Mustard is a broadleaf, cruciferous, cool-seasoned annual oilseed crop produced primarily for the condiment market. Two species and three types of mustards are grown in Western Canada: Sinapis alba (yellow mustard) and Brassica juncea (brown and oriental mustards). The different types of mustard vary in physical appearance (see how to distinguish mustard from canola) and use. In this document the term crucifers will be used to describe all plants in the Brassicaceae family (formerly Cruciferaceae family). The term brassica will be used to refer to plants in the genus Brassica.
Yellow mustard has a yellow seed coat and is primarily grown for the North American condiment industry, where it is used to produce traditional yellow mustard condiment, mayonnaise and certain salad dressings. The seed of yellow mustard also contains a water-binding mucilage that has been used as a binding agent and protein extender in prepared meats.

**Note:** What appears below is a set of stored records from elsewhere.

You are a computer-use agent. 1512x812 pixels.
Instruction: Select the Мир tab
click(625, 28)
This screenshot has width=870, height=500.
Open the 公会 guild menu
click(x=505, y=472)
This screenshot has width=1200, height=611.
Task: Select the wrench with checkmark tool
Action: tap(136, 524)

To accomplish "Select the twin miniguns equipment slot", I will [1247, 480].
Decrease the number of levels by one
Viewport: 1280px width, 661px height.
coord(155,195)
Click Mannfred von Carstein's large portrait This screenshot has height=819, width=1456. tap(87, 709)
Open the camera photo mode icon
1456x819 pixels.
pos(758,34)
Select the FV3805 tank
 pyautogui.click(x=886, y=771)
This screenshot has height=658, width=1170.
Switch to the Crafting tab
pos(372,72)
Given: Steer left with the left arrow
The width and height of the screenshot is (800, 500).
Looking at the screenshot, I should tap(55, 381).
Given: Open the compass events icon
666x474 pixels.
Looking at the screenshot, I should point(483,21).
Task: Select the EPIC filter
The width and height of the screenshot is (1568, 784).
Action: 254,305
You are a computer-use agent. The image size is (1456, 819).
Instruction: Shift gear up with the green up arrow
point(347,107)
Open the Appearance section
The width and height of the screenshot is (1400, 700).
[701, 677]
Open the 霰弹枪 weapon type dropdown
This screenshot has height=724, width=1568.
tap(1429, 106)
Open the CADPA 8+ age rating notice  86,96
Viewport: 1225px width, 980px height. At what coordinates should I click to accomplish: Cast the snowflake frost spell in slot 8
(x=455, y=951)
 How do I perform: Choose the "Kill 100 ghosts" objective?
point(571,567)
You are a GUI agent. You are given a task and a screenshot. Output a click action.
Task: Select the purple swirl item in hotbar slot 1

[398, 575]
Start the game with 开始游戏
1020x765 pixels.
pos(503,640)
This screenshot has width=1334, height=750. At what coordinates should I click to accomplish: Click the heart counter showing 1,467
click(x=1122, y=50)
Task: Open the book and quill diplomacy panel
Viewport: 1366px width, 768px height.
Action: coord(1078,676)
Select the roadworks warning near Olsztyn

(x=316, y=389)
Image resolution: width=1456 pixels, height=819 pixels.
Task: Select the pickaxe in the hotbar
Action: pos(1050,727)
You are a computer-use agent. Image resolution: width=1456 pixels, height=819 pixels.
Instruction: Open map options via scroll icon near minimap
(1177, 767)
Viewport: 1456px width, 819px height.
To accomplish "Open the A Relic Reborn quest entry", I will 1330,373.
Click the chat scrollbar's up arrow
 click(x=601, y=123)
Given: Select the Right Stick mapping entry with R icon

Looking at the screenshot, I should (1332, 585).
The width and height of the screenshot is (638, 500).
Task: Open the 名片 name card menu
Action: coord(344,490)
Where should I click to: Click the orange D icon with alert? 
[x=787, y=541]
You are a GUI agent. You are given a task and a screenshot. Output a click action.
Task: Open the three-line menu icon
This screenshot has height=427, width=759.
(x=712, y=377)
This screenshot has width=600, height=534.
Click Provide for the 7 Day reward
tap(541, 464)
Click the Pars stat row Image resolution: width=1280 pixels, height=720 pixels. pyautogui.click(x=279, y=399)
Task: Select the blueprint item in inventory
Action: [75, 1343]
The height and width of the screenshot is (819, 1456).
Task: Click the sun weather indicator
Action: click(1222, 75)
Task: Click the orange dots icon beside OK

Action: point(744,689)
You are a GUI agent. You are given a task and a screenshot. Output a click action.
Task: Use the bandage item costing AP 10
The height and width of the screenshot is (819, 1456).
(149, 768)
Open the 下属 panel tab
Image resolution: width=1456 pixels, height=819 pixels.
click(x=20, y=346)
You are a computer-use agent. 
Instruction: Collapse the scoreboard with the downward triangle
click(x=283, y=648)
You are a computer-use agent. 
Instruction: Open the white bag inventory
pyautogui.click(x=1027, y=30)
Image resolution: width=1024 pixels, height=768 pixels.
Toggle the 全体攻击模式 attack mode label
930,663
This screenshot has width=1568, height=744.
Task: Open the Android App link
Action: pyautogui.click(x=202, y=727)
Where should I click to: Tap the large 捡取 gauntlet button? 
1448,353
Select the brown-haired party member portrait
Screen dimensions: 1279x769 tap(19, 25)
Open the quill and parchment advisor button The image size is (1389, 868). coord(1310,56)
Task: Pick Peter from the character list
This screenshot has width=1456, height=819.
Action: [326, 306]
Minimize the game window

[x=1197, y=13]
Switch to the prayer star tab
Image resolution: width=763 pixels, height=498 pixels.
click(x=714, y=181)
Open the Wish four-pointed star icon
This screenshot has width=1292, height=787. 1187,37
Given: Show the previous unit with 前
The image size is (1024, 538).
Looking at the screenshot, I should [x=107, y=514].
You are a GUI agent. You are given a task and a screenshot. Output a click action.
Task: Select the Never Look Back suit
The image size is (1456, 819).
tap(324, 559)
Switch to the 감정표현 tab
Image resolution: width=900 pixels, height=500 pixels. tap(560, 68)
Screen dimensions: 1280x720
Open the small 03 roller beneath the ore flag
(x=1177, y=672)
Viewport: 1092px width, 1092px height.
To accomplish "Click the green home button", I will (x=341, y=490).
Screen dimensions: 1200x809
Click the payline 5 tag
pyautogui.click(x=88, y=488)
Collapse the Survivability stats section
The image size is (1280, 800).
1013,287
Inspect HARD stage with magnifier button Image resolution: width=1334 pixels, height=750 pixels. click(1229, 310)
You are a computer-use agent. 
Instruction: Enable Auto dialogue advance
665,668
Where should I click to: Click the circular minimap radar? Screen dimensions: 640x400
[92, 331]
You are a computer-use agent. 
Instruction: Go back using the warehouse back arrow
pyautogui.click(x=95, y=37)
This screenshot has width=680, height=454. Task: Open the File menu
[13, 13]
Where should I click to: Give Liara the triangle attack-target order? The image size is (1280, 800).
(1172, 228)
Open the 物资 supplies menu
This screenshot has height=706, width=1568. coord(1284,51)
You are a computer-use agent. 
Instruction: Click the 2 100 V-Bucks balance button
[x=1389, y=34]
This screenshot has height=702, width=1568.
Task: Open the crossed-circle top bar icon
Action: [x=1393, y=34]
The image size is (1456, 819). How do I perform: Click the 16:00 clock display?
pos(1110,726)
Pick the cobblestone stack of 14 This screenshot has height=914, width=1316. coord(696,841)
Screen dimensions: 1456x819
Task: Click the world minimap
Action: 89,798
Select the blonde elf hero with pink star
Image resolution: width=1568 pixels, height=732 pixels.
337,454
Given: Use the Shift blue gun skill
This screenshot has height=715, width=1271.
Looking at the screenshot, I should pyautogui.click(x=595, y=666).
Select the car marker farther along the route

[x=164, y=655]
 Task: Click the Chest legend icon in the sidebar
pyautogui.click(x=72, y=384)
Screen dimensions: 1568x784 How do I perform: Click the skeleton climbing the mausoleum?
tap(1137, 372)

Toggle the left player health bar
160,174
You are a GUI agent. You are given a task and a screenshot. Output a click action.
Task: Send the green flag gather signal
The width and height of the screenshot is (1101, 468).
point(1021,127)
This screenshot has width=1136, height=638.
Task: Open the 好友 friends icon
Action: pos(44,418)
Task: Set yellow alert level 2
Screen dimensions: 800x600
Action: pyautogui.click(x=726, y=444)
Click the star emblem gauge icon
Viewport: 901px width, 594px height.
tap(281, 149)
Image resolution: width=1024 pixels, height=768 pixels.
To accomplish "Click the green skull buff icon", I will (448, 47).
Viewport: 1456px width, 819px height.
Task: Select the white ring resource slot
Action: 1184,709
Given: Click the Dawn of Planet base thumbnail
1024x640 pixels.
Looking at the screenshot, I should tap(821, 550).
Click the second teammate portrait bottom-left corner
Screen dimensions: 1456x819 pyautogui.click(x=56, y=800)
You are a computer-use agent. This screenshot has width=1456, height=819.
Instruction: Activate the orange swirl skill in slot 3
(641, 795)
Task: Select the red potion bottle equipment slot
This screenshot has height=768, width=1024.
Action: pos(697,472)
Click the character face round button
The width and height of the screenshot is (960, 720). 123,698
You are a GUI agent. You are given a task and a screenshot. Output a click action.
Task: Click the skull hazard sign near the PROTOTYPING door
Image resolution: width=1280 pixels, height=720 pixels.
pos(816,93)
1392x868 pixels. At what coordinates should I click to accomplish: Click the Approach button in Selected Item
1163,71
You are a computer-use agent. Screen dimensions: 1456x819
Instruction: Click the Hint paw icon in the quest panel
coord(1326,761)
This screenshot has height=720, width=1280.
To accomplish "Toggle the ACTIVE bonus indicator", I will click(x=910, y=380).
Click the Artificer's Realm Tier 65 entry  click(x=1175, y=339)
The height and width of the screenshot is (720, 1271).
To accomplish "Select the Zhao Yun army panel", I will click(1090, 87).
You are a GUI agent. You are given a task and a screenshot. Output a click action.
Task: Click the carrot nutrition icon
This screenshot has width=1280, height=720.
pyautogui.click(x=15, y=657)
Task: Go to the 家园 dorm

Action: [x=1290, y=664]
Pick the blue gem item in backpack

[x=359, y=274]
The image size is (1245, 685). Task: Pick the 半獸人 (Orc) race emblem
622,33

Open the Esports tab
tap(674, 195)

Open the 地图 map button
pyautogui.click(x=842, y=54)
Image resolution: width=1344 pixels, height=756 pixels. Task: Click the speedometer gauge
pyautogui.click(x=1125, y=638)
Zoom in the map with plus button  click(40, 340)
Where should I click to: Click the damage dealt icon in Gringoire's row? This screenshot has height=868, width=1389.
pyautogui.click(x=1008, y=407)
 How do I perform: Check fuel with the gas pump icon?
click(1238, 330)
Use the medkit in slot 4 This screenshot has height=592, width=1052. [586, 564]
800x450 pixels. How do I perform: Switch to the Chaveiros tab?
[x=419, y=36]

Brown and hybrid brown mustards have a reddish brown to dark brown seed coat while oriental mustard seeds are primarily yellow to dark yellow. Both brown and oriental mustards are used to create products that are spicier than yellow mustard condiments. Brown mustard is primarily exported to Europe where it is used to produce condiments and specialty mustards like Dijon mustard. Oriental mustard is primarily grown for export to Asian countries where it is used to produce condiments. Oriental mustard oil is used as a spicy cooking oil in some Asian countries, but is not consumed as an oil in North America.
A fourth type of mustard, Brassica carinata, commonly called “carinata” or “Ethiopian mustard,” has been grown in Saskatchewan; interest in this crop was primarily for bioplastic or biofuel industries. Due to changing markets, however, there has been little to no carinata production in the province for several years. This production manual therefore focuses on yellow, brown and oriental.